Putting her body in motion before her brain is in gear creates a mountain of problems for 12 year-old Ginnie West. She is certain that defending her twin brother, Toran, from the biggest bully in sixth grade was the right thing to do. But Ginnie couldn’t be more wrong.
She quickly figures out that Toran doesn’t appreciate being rescued by a girl any better than Charlie likes being knocked down by one. When Charlie seeks revenge on Ginnie, Toran sets aside his anger and helps her plot a playback prank at Charlie’s house.
Sadly, Ginnie learns that Charlie has a reason for being a bully when she sees his dad drop him to the floor like a ragdoll with one awful blow to the chest. Realizing he's a boy in big trouble, Ginnie switches gears and decides to be his ally, even if he won’t let her be his friend.
I have to admit that I actually read book 3 (Simply West of Heaven - review to be posted on February 27th) before I read this book (Book 2). This book was very different from the other two books. In the two other books the struggles that Ginnie, Toran, and Tillie face are more internal. Dealing with the confusion of Mama vs Step-mother, of not understanding why they aren't getting what they want, of dealing with family situations they didn't know they even had, or emotionally letting go of personal fears.
But in this book, there was the different perspective of the problem being an outside, non-family related issue. There was the need to stand up for each other and for their friends. It was a struggle to do what was right even when it was hard, and to look outside of themselves to find answers to other people's problems rather than their own.

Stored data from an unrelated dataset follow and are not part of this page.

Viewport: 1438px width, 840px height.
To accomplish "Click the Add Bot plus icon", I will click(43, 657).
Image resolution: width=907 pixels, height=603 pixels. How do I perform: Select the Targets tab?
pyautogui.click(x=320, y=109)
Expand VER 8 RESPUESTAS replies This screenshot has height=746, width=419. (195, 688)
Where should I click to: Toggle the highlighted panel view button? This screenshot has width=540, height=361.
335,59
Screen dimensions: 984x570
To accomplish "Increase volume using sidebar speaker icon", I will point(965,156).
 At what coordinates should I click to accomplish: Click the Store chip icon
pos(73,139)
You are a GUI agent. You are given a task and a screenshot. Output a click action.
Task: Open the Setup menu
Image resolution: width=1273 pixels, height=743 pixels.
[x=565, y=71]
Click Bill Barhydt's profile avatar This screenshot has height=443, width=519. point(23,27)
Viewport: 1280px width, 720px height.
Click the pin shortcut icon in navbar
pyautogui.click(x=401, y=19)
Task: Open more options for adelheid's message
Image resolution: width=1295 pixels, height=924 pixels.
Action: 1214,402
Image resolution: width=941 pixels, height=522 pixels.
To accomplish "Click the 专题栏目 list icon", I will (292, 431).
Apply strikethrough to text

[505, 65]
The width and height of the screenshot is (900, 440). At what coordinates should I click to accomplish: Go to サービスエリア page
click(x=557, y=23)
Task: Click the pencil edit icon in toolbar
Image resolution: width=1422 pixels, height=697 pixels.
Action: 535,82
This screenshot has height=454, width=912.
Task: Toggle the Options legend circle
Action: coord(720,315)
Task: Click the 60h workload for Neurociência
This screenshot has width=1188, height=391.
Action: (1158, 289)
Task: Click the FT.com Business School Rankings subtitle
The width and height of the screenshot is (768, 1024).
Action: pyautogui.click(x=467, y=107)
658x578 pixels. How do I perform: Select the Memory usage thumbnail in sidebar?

I was really amazed at how Monique approached some very touchy subjects. The reality of the world today and of the scary things kids have to face is often a very hard topic to discuss. I was happily surprised to find that she was able to discuss this subject without glossing over the hard details, but while also allowing the reader to feel that there was a safe approach and protection for the characters who were hurt and scared. This book is definitely a good way to allow teens to acknowledge a topic that is easily overlooked due to awkwardness, and still allow them to end with a good feeling about the idea that there is hope and help for people who are in trouble.
I was really touched by this story and the lesson is taught about standing up for yourself and for others when the situation demands action. It also taught about forgiveness, kindness, humility, and love. I really was impressed with this book!